4. The provisions of s. 12 of the Migration Act, under which the deportation order was made, are as follows:
"Where (whether before or after the commencement of this Part) an alien has been convicted in Australia of a crime of violence against the person or of extorting any money or thing by force or threat, or of an attempt to commit such a crime, or has been convicted in Australia of any other offence for which he has been sentenced to imprisonment for one year or longer, the Minister may, upon the expiration of, or during, any term of imprisonment served or being served by that alien in respect of the crime, order the deportation of that alien."
It is obvious that if this section is valid, and if the plaintiff is an alien, the deportation order will be effective. However, in argument it was submitted by counsel for the plaintiff that the section was not a valid provision at the date on which the deportation order was made, and moreover that by that time the plaintiff had ceased to be an alien. (at p106)

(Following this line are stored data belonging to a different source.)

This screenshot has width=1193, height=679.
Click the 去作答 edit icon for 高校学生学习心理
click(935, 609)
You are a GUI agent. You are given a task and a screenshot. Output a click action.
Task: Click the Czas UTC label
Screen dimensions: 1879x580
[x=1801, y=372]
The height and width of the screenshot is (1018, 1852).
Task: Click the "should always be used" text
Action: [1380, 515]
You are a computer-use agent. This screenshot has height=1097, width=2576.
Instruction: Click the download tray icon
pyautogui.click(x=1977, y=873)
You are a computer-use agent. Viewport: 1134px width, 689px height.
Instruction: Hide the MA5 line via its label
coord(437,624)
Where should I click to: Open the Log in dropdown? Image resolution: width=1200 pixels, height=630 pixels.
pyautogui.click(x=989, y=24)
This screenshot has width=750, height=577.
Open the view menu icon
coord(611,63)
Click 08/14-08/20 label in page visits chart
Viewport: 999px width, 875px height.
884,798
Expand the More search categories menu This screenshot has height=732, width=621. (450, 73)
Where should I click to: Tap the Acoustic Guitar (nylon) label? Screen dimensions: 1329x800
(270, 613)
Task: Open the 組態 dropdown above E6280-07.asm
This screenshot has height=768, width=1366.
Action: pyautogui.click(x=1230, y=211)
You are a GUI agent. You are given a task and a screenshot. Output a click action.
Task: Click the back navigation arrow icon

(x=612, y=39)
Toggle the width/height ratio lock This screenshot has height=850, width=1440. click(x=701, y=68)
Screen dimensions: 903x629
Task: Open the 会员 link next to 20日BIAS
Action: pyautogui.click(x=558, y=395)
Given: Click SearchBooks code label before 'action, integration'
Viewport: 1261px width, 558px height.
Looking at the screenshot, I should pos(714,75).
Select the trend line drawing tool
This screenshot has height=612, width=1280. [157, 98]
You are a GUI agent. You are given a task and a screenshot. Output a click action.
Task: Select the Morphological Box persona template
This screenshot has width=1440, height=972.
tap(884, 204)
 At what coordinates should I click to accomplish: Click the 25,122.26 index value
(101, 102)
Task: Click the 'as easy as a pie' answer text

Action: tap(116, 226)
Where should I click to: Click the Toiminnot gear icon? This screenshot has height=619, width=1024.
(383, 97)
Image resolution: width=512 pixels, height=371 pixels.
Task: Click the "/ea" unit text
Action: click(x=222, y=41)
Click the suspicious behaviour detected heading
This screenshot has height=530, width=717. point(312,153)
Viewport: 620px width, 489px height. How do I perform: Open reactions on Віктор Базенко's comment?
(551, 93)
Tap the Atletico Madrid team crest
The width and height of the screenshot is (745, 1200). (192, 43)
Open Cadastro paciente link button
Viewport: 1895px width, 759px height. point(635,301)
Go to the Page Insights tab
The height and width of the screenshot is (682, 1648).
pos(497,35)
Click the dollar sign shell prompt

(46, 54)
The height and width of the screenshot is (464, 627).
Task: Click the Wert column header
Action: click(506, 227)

5. By s. 51(xix) of the Constitution the Parliament has power to make laws for the peace, order and good government of the Commonwealth with respect to "Naturalization and aliens". There is in my opinion no room to doubt that under this power the Parliament can validly enact a law for the deportation of aliens. This was decided in Robtelmes v. Brenan (1906) 4 CLR 395, at pp. 404, 415, 418-419. , and since that case it has been regarded as settled law that the Parliament has power to make laws providing for the deportation of aliens for whatever reasons it thinks fit: see Ah Yin v. Christie (1907) 4 CLR 1428, at p. 1431. ; Ferrando v. Pearce (1918) 25 CLR 241, at p. 270. ; R. v. Macfarlane; Ex parte O'Flanagan and O'Kelly (1923) 32 CLR 518, at p. 577. ; Ex parte Walsh and Johnson; In re Yates (1925) 37 CLR 36, at pp. 132-133. ; Koon Wing Lau v. Calwell (1949) 80 CLR 533 . One would expect any sovereign legislature to have such a power, which is essential to national security. Power to enact laws for the deportation of persons other than aliens is conferred by other paragraphs of s. 51, particularly pars (vi) and (xxvii), and possibly par. (xxix), but it is unnecessary to invoke those powers in the present case. (at p106)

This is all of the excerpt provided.